Stored records:
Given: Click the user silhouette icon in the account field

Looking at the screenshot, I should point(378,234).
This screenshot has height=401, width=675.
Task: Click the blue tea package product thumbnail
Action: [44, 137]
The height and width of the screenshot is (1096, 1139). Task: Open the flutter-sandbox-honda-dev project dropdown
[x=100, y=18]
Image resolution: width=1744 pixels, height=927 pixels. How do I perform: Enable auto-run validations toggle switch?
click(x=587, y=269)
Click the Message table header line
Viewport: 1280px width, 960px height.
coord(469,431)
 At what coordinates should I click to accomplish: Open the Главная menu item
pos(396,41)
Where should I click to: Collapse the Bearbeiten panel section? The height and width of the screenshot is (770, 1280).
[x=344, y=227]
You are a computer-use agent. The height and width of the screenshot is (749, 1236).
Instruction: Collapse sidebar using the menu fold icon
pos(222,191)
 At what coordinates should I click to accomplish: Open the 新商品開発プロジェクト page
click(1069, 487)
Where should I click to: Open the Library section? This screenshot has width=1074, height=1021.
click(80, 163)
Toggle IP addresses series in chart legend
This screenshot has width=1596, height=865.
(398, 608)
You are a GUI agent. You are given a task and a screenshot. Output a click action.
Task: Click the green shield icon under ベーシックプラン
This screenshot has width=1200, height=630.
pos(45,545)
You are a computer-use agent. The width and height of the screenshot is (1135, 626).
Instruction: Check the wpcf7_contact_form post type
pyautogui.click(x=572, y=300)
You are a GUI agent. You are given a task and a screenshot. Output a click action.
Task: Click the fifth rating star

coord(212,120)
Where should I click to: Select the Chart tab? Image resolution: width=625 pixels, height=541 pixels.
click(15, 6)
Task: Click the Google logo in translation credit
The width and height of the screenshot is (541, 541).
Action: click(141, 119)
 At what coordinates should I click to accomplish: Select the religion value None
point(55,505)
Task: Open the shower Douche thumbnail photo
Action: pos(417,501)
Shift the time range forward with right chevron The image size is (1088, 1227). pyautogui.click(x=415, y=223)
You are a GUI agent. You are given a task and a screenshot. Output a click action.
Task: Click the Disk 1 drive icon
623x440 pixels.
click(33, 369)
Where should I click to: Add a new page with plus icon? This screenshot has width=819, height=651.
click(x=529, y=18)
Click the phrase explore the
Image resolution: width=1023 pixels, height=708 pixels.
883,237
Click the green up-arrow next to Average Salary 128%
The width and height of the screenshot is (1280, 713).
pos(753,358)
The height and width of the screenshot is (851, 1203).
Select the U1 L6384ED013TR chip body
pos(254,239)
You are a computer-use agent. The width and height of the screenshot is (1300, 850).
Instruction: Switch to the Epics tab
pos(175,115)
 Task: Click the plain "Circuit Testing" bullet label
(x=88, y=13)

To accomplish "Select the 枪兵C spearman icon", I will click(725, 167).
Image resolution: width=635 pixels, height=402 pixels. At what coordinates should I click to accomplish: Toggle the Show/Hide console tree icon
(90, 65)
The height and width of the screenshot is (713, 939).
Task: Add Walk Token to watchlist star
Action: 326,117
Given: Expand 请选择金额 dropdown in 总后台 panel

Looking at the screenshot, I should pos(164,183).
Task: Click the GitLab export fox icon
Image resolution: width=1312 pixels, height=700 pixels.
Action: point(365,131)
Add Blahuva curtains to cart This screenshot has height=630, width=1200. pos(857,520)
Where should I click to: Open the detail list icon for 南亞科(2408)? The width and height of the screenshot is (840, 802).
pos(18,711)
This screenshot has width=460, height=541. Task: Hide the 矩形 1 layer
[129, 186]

Task details =>
Tally up the lines above containing "computer"; the number is the full answer.

Solution to the exercise =>
3